BEGIN

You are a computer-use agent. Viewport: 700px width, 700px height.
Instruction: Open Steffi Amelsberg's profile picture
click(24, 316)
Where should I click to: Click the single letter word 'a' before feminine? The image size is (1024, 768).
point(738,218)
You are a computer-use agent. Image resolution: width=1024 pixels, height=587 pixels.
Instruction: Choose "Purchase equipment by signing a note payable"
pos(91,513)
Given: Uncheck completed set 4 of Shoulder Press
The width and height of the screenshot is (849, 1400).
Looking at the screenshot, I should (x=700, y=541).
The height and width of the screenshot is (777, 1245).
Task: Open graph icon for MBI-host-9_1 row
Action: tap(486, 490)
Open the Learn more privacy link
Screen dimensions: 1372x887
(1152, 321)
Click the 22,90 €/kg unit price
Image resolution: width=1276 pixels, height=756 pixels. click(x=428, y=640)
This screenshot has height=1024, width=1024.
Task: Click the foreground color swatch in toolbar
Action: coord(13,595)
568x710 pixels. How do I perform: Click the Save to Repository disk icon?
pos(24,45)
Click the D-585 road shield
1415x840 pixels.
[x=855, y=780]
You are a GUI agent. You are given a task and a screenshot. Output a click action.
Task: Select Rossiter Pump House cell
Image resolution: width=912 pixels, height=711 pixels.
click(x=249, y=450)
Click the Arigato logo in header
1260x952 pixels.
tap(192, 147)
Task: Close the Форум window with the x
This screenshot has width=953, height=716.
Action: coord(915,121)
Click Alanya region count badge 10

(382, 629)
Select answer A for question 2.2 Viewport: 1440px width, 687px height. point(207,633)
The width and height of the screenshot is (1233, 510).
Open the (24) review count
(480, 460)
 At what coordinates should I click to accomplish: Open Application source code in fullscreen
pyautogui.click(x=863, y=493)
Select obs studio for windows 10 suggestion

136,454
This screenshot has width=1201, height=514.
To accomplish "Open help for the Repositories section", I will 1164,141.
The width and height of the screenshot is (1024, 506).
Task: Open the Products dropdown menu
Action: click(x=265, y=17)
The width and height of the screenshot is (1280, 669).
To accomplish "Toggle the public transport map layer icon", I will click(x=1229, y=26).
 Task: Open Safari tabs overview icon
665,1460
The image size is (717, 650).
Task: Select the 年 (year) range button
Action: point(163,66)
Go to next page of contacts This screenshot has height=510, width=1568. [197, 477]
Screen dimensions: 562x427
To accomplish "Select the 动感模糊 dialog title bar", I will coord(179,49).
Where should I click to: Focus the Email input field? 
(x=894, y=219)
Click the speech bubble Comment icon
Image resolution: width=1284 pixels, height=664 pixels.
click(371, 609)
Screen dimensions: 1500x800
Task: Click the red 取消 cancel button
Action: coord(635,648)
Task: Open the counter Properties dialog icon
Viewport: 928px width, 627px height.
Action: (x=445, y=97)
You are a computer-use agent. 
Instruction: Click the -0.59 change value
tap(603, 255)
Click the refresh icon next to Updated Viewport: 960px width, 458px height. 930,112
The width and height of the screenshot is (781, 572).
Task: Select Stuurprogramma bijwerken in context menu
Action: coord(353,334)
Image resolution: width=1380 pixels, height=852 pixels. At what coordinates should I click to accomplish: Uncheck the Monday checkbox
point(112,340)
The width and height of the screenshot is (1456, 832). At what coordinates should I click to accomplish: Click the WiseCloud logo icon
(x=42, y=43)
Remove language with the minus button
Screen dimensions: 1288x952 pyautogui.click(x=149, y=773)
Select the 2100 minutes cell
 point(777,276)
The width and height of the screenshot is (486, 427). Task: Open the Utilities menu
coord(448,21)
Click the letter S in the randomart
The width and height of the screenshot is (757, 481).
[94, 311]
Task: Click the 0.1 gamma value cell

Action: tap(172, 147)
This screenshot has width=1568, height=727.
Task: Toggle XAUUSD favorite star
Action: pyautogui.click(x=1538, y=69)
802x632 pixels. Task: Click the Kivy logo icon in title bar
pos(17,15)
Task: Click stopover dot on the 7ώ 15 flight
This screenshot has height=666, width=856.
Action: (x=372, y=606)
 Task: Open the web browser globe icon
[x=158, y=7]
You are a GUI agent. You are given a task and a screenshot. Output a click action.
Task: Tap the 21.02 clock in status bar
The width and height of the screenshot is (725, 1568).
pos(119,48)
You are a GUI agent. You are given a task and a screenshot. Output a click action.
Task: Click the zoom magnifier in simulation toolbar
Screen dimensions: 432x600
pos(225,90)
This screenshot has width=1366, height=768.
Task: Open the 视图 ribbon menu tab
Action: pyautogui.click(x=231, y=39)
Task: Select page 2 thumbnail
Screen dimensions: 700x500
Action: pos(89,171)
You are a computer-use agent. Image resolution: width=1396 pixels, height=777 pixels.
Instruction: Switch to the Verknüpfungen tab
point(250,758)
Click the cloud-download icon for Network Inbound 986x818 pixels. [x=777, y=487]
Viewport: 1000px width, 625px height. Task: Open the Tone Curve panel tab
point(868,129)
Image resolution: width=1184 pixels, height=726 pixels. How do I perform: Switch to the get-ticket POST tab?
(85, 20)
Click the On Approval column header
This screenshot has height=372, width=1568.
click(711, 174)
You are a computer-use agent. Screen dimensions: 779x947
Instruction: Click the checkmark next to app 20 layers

END

Only the line that contains "Image resolution: width=1184" and the lines after it, through the end of the data above, are to be repeated exactly.

▶ **Result for this exercise**:
Image resolution: width=1184 pixels, height=726 pixels. How do I perform: Switch to the get-ticket POST tab?
(85, 20)
Click the On Approval column header
This screenshot has height=372, width=1568.
click(711, 174)
You are a computer-use agent. Screen dimensions: 779x947
Instruction: Click the checkmark next to app 20 layers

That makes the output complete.